Ajoutons maintenant que l’histoire ne doit pas se borner, comme certains ont incliné à le croire[1], à considérer les faits dans leur aspect qualitatif, mais qu’elle doit aussi bien les considérer dans leur aspect quantitatif : elle ne doit pas seulement décrire, mais encore dénombrer. Il ne suffit pas, par exemple, d’indiquer les diverses organisations de la production qui peuvent se rencontrer dans une société donnée, et d’analyser leur fonctionnement : il faut dire l’importance numérique des différents types. Nous voyons coexister aujourd’hui la manufacture, la fabrique, l’atelier à domicile : n’est-il pas nécessaire que nous sachions quelle part chaque sorte d’organisation représente dans la production générale, quels sont les types qui se généralisent et quels sont ceux qui sont en régression ? Et dans certains ordres de faits, la mesure quantitative est presque tout : c’est pour ainsi dire ne rien nous apprendre que de nous parler d’une hausse des salaires qui aurait eu lieu dans une certaine période ; nous voulons connaître la courbe exacte des variations que ces salaires ont subies.

2o Si l’histoire s’attache aux faits, la science recherche les lois. Celle-là considère le particulier, celle-ci poursuit la vérité générale. C’est ainsi du moins que Socrate, Platon et Aristote ont défini la science : et il faut, si l’on veut que les mots aient un sens précis, s’en tenir à leur définition.

La science économique est appelée quelquefois du nom d’économique, ce mot étant pris ici dans un sens étroit. On parle aussi de théorie économique, d’économie politique théorique ; cela spécialement quand il s’agit de ces investigations scientifiques où la déduction joue un grand rôle.

Parmi les lois que la science économique a pour mission de rechercher, il convient de distinguer des lois statiques et des lois dynamiques. Les premières énoncent des rapports de causalité entre tels phénomènes donnés dans un moment déterminé du temps et tels autres phénomènes. Les lois dynamiques énoncent des rapports de causalité entre les variations de certains phénomènes dans le temps et celles de certains autres phénomènes qui sont sous la dépendance de ceux-là.

On évitera de confondre avec les lois dynamiques, que nous venons de définir, ce qu’on appelle parfois du nom de lois d’évolution ou de lois de développement. On parle, par exemple, d’une « loi de diversification » qui voudrait que la division du travail devînt toujours plus grande ; on parle encore de la loi de la baisse de l’intérêt. Mais il n’y a pas ici de lois véritables. Observer que la division du travail va croissant, que l’intérêt baisse, c’est connaître des vérités historiques, non scientifiques.

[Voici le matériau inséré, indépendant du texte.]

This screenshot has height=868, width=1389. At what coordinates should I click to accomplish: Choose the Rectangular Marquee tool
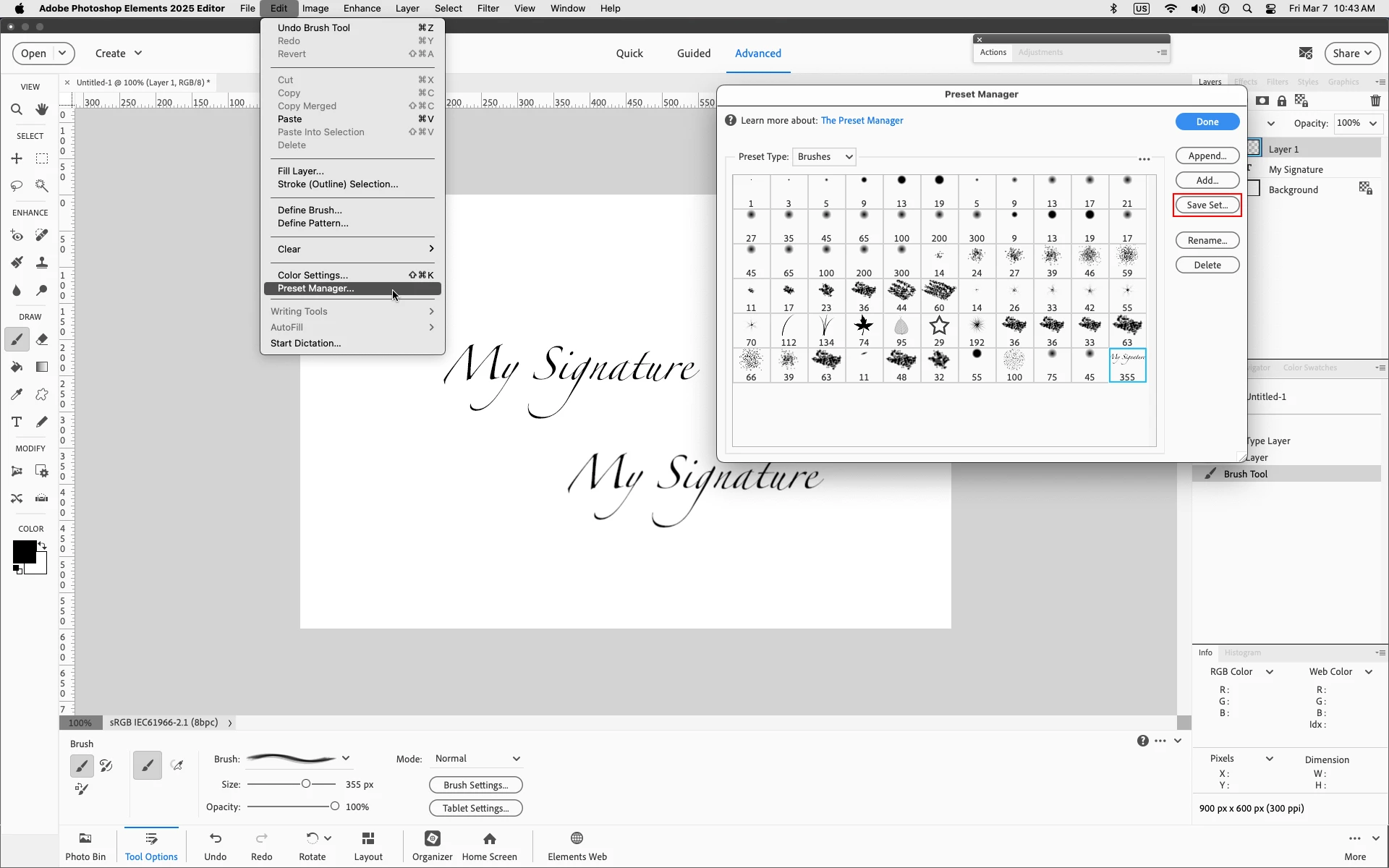42,158
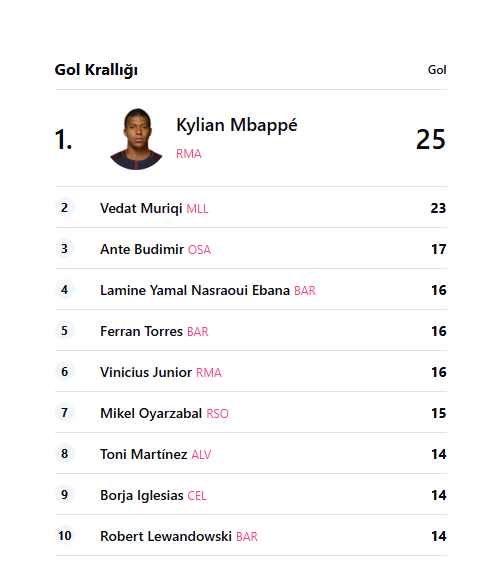Click the top scorer's player photo
The width and height of the screenshot is (480, 584).
coord(136,139)
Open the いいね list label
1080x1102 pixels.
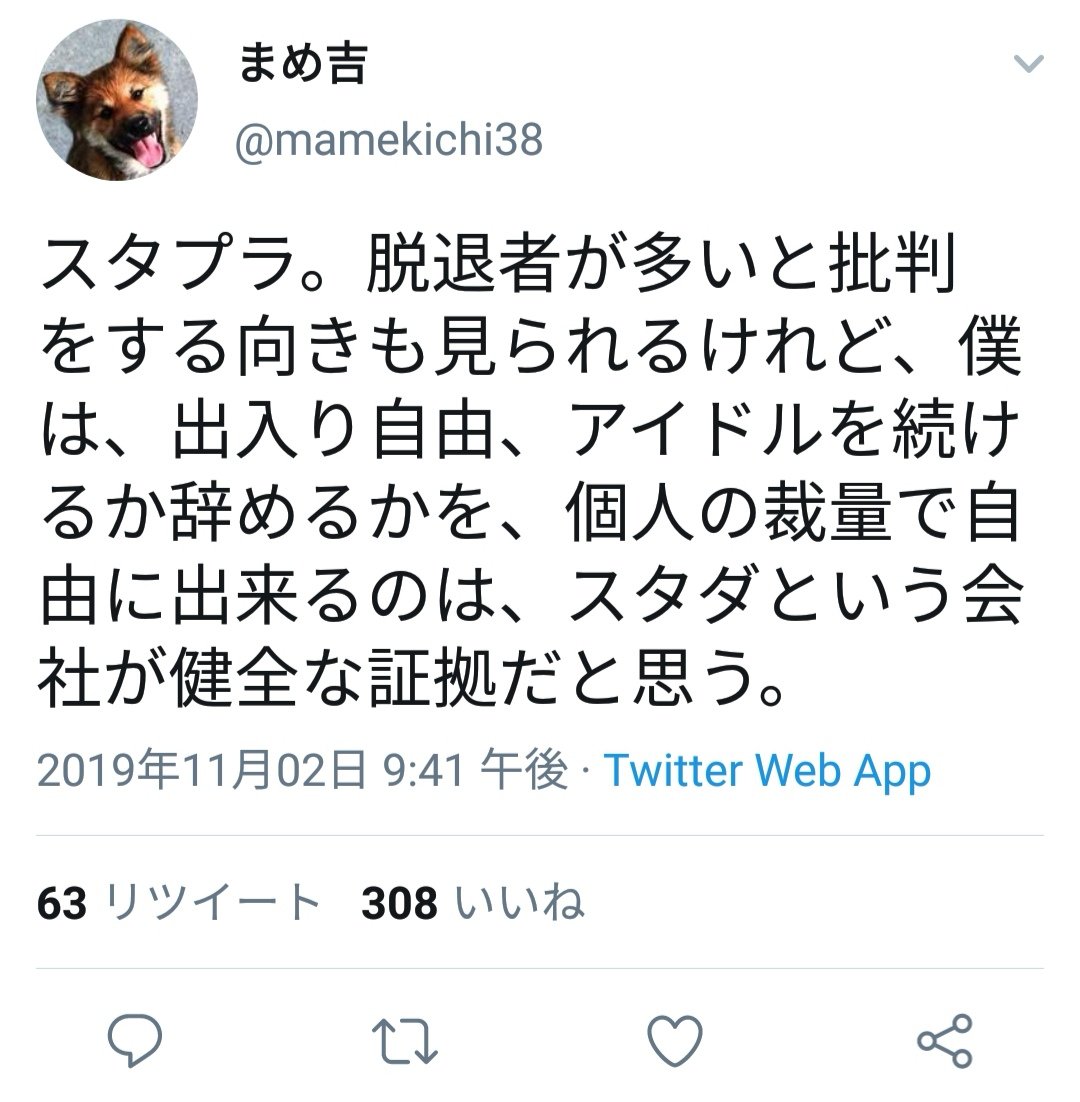[x=519, y=902]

3o L’art économique, comme tous les arts, a un objet non plus théorique, mais pratique. L’art utilise les connaissances historiques ou scientifiques pour la réalisation des fins que nous pouvons nous proposer. Il les met au service soit de tels ou tels intérêts particuliers, soit de tels ou tels intérêts collectifs. Supposons que l’on se préoccupe de faire disparaître le paupérisme. L’histoire économique nous apprendra quelle est l’étendue, quelles sont les manifestations diverses du mal. La science économique nous fera savoir quels effets on doit attendre de tel ou tel remède. Grâce à elles, nous serons en mesure de dresser un programme d’action efficace : et c’est à l’art économique que cette tâche revient.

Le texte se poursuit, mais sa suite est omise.